Antes do acidente, Xucra ouviu de Adriano: “Larga mão disso. Montar touros não é esporte para mulher”. Mesmo com o grave acidente, que não deixou sequelas, ela não concorda com o professor e diz que as mulheres deveriam ser incentivadas a entrar no mundo dos rodeios como acontece com os meninos que participam de rodeios júnior, mas faz uma ressalva. “Mulheres não têm que competir com homens. Precisa ter o campeonato delas, com touros menos puladores e mais leves para não ser uma disputa injusta, já que o homem tem mais tempo para treinar que a mulher.” 

Preconceitos

Reinaldo Musialowski, preparador físico e fisioterapeuta especialista em esportes radicais e externos há mais de 20 anos, trabalha há seis anos com atletas masculinos de montaria em touros, entre eles os brasileiros João Ricardo Vieira, Marco Eguchi, Luis Blanco, Lucas Divino e Edinelio Rodrigues, que disputam a PBR. Segundo ele, anatomicamente as mulheres são capazes de montar touros sim e com eficiência, mas para isso o treinamento físico deve ser direcionado para esse esporte e é preciso tratar também a parte psicológica.
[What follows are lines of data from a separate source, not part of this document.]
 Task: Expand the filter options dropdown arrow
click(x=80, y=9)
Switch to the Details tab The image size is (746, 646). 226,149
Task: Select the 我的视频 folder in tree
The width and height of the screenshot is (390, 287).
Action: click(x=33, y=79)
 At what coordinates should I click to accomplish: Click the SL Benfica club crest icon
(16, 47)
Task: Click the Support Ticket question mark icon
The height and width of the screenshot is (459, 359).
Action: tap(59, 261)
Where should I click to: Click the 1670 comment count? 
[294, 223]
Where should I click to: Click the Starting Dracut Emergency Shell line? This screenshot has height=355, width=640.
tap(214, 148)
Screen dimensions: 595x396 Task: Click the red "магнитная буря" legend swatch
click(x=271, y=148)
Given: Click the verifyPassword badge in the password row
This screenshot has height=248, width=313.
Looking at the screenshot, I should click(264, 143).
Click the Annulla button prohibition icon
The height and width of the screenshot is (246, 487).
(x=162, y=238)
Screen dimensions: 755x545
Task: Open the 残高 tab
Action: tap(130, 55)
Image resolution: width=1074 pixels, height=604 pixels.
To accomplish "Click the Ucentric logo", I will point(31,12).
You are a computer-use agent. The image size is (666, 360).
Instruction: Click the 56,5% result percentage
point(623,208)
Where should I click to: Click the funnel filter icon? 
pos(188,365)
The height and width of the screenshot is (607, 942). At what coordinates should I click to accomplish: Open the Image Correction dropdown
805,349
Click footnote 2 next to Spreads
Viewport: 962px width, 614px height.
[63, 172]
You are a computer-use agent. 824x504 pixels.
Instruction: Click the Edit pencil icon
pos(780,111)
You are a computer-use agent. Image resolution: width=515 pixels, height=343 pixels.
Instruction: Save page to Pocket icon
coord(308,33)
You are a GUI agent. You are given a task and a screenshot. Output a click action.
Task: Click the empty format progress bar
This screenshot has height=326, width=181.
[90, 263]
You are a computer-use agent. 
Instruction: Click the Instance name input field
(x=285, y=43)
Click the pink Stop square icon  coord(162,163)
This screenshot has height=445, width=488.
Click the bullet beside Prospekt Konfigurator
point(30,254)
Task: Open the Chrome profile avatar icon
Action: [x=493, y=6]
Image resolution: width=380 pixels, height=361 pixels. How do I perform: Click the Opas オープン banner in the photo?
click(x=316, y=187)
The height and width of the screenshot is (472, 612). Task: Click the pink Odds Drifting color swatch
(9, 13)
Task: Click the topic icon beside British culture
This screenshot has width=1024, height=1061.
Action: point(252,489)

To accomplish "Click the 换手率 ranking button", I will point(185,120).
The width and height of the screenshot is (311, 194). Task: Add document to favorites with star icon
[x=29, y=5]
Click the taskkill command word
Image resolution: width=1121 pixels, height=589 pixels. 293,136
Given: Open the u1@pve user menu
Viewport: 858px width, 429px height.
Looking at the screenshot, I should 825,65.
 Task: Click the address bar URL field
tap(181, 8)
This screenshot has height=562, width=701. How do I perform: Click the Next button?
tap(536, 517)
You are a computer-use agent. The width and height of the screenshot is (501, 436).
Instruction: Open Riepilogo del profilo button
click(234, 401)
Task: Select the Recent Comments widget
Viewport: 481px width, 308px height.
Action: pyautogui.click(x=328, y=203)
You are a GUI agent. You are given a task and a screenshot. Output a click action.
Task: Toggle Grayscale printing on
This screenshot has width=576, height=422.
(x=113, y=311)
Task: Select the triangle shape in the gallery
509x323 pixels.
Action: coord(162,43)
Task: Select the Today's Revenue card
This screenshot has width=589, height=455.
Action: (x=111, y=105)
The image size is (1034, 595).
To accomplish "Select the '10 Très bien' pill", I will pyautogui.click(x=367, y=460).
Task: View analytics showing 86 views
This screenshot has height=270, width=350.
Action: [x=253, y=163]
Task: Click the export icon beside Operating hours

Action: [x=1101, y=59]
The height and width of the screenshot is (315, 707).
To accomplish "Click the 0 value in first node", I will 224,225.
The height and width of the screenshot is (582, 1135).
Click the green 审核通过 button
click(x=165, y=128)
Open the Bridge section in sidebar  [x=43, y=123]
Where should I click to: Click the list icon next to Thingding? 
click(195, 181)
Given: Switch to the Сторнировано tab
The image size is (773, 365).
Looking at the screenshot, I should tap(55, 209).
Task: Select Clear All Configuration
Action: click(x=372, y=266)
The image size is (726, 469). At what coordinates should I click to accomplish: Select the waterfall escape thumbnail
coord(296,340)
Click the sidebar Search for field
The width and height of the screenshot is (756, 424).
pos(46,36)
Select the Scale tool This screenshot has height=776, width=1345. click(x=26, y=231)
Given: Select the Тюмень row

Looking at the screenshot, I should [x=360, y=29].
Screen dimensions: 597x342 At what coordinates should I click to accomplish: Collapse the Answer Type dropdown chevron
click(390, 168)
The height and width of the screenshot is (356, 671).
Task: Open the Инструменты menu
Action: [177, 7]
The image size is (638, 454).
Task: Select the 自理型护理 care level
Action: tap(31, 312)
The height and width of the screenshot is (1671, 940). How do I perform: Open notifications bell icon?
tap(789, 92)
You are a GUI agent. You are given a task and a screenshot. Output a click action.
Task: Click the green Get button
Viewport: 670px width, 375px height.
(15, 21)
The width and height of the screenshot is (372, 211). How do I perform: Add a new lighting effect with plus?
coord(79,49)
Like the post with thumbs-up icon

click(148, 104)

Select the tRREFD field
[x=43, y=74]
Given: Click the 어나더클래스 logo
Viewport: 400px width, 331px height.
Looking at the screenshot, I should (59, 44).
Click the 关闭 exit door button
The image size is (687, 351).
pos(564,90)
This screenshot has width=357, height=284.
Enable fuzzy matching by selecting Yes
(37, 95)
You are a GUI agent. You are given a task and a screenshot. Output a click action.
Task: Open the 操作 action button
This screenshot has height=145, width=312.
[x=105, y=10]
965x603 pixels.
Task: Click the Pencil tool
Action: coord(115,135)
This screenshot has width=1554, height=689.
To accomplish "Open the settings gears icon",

O especialista ressalva que os quadris mais largos, o ciclo menstrual e as alterações fisiológicas da mulher geram uma diferença de força física em relação aos homens. “Primeiro, as mulheres precisam vencer os preconceitos, mas, onde há vontade real de superação, os resultados aparecem. Com ajuste de treinamento específico para a explosão muscular dos oito segundos, alimentação adequada, foco, motivação e as alavancas corporais ideais, elas podem montar bem e surpreender o mundo do rodeio ”, diz ele, explicando que alavancas se referem à constituição do corpo.

Para ter vantagem biomecânica, diz Musialowski, o atleta ou a atleta de rodeio precisa ter tronco, braços e pernas curtos. Um exemplo disso é Vitinho (José Vitor Leme, o bicampeão da PBR), que precisa fazer menos força no movimento de potência por ter o tronco e membros mais curtos, além de muito desejo de superação a cada montaria, o que faz dele o recordista de notas acima de 90 pontos da história da PBR. Já os atletas com membros mais longos precisam realizar um esforço físico bem maior para se manter sobre o touro.